Par ailleurs, les 4° et 7° du I du présent article constituent des mesures de coordination, qui suppriment les références aux alliages d'or ou aux ouvrages contenant de l'or.
Enfin, le 1° du II du présent article modifie le livre des procédures fiscales, en supprimant tout d'abord la référence à la notion d'« alliage d'or » au sein de l'article L. 36 et en procédant à une autre modification rédactionnelle, en substituant aux termes « les personnes » les termes « les contribuables ».
Ensuite, le 2° du II du présent article abroge l'article L. 222 du livre de procédures fiscales, qui dispose que « les procès verbaux constatant les infractions commises par les marchands ambulants d'ouvrages d'or ou contenant de l'or, d'argent ou de platine peuvent être établis par les maires, leurs adjoints ou les commissaires de police ». Ces dispositions étaient en effet tombées en désuétude et les articles correspondants dans le code général des impôts ont été abrogés par les articles 14 et 15 de l'ordonnance n° 2004-281 du 25 mars 2004 relative à des simplifications en matière fiscale.
B. LES DISPOSITIONS RELATIVES À LA CIRCULATION DES OUVRAGES EN MÉTAUX PRÉCIEUX
Afin de tenir compte des observations de la commission européenne sur les difficultés de circulation des ouvrages en métaux précieux, le présent article modifie les articles 524 bis , 548 et 549 précédemment mentionnés du code général des impôts, ces dispositions s'appliquant à compter de l'entrée en vigueur de la présente loi.
Ainsi, le 5° du I du présent article modifie l'article 548 du code général des impôts et prévoit que « les ouvrages aux titres légaux, fabriqués ou mis en libre pratique dans un autre Etat membre de la Communauté européenne ou importés d'un autre Etat partie à l'accord instituant l'Espace économique européen ou de Turquie , comportant déjà l'empreinte, d'une part, d'un poinçon de fabricant ou d'un poinçon de responsabilité et, d'autre part d'un poinçon de titre enregistrés dans cet Etat, peuvent être commercialisés sur le territoire national sans contrôle préalable d'un bureau de garantie français ou d'un organisme de contrôle agréé selon le cas ». Deux modifications sont introduites par cette rédaction : d'une part, l'extension du dispositif aux Etats membres de l'Espace économique européen et à la Turquie et, d'autre part, la suppression de la condition de dépôt du poinçon de fabricant au service de la garantie et de reconnaissance par celui-ci du poinçon de titre.
Le texte proposé prévoit toutefois que « le poinçon de titre doit avoir été apposé par un organisme indépendant ou par l'administration compétente de l'Etat concerné selon des normes offrant des garanties suffisantes d'information du consommateur . »
En outre, la présentation volontaire à un bureau de garantie ou à un organisme de contrôle agréé français demeure possible.
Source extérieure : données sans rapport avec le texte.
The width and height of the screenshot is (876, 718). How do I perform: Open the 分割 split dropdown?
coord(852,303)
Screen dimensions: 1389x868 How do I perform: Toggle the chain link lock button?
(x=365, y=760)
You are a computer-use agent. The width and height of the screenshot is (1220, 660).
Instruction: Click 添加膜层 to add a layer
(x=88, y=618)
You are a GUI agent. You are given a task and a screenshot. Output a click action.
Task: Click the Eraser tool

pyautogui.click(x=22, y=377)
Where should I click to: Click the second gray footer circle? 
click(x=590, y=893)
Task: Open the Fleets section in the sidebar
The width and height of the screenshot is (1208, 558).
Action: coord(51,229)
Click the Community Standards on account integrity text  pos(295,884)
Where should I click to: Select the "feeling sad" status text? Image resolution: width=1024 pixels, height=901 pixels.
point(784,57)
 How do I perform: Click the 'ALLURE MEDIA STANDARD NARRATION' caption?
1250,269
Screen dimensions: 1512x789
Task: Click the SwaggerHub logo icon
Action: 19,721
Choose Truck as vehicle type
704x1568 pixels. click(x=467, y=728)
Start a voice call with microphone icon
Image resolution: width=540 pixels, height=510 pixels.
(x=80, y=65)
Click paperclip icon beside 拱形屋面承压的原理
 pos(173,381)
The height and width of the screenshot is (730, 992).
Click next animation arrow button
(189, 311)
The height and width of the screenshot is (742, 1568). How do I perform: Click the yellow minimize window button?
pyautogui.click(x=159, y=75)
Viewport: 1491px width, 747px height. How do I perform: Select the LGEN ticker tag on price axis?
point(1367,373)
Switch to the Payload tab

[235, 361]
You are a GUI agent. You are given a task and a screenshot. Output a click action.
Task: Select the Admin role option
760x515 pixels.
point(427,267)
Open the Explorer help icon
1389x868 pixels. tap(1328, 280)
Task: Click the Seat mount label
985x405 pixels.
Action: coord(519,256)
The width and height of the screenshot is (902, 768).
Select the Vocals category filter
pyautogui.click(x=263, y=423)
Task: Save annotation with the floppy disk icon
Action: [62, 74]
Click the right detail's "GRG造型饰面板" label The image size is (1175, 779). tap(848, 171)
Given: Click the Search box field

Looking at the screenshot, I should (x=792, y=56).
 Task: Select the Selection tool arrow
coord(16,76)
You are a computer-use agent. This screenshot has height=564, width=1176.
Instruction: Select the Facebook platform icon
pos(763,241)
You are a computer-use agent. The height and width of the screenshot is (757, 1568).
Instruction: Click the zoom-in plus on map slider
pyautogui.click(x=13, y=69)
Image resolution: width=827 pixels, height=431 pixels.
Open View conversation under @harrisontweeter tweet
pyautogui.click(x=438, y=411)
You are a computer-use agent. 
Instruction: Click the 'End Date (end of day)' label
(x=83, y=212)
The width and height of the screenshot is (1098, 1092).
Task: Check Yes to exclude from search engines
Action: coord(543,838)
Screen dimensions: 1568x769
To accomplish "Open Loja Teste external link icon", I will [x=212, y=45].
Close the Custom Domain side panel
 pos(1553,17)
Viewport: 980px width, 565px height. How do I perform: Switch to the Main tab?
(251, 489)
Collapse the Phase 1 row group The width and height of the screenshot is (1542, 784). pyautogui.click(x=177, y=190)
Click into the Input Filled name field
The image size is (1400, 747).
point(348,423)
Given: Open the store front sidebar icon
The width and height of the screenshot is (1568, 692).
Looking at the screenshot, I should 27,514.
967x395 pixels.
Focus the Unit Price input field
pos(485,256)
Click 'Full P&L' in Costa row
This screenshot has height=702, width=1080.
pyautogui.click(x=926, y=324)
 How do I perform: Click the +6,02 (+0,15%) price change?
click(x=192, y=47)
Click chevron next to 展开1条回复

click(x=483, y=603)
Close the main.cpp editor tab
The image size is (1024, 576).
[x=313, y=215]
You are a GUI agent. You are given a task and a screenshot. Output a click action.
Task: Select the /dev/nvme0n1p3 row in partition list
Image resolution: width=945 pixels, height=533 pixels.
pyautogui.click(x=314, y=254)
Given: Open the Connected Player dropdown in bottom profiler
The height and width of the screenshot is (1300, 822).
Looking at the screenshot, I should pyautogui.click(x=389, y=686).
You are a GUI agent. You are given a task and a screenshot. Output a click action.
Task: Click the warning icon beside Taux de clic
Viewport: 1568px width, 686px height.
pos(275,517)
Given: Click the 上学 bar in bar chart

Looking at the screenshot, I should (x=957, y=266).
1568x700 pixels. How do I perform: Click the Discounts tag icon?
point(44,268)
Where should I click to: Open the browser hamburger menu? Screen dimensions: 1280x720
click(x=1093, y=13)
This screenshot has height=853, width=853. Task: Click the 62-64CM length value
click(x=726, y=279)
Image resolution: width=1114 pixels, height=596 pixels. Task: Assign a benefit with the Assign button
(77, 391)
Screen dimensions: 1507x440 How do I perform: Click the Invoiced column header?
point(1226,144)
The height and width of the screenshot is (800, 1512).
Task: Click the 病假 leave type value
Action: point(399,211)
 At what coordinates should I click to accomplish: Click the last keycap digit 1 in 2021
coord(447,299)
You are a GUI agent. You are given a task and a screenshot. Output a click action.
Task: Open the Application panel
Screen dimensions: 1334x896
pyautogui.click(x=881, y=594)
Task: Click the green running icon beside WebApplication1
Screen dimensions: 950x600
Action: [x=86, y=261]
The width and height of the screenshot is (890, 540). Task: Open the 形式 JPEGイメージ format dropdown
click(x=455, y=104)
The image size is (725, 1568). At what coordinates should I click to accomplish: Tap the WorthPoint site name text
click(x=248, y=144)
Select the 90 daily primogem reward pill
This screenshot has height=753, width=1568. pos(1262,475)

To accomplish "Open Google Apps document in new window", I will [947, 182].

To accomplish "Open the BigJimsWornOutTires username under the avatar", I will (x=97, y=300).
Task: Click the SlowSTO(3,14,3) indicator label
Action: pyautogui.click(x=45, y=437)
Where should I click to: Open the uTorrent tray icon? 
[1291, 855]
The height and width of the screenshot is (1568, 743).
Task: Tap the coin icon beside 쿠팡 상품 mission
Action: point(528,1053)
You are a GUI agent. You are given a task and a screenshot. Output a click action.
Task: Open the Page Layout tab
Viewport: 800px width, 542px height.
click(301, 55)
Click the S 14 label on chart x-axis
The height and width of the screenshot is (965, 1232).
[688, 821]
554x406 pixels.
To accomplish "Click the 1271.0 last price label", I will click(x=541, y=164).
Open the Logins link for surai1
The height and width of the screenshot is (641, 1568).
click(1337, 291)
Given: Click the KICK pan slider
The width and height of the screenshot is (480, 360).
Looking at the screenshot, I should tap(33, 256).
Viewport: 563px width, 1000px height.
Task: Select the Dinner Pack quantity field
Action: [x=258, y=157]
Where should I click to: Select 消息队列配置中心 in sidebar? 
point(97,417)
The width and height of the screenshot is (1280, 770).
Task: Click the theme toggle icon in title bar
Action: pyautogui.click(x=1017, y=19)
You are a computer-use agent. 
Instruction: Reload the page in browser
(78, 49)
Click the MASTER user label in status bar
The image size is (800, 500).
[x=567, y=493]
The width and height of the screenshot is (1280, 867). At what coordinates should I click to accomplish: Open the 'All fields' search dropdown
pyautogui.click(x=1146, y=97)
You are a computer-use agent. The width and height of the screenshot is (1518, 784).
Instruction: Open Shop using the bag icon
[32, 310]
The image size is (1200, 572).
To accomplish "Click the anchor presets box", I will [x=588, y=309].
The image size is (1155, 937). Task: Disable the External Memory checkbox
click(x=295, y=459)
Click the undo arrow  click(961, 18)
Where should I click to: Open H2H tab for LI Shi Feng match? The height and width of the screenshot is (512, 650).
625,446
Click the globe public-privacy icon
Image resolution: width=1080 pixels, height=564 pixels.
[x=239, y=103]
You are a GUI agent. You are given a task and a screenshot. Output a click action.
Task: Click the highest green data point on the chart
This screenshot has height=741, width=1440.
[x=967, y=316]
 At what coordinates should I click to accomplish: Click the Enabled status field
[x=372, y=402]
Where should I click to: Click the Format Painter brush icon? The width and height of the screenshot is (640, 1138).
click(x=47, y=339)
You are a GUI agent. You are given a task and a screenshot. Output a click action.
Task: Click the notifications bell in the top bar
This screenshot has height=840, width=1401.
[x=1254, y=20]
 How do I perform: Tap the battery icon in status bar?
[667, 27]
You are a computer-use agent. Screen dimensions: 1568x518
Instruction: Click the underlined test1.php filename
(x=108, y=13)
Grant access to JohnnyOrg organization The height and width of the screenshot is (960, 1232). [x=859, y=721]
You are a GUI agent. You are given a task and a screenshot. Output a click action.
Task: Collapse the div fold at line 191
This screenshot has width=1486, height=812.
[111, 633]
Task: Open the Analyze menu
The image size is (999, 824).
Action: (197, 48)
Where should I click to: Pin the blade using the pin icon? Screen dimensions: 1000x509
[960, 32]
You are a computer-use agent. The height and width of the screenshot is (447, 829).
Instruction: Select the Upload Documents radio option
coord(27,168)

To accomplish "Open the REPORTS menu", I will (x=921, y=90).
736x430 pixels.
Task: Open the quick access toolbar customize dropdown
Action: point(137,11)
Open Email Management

En l'absence d'un des poinçons, les ouvrages seraient soumis aux contrôles actuellement en vigueur pour les importations extracommunautaires.
Seuls les professionnels responsables de l'importation et de l'introduction en France d'ouvrages en métaux précieux devraient désormais déposer leur poinçon au service de la garantie, lorsqu'ils apposent des poinçons de responsabilité.
Le 3° du I du présent article modifie en conséquence l'article 524 bis du code général des impôts, qui liste les ouvrages échappant à l'obligation que le poinçon de garantie soit apposé par l'administration des douanes, les organismes de contrôle agréé ou les professionnels habilités par convention.
Le 6° du I du présent article modifie également en conséquence l'article 549 du code général des impôts.
III. LES MODIFICATIONS APPORTÉES PAR L'ASSEMBLÉE NATIONALE
L'Assemblée nationale a adopté deux amendements rédactionnels de notre collègue député Gilles Carrez, rapporteur général du budget.
En outre, elle a accepté un amendement du gouvernement précisant les garanties offertes aux consommateurs et aux professionnels en cas d'importation d'ouvrages en métaux précieux.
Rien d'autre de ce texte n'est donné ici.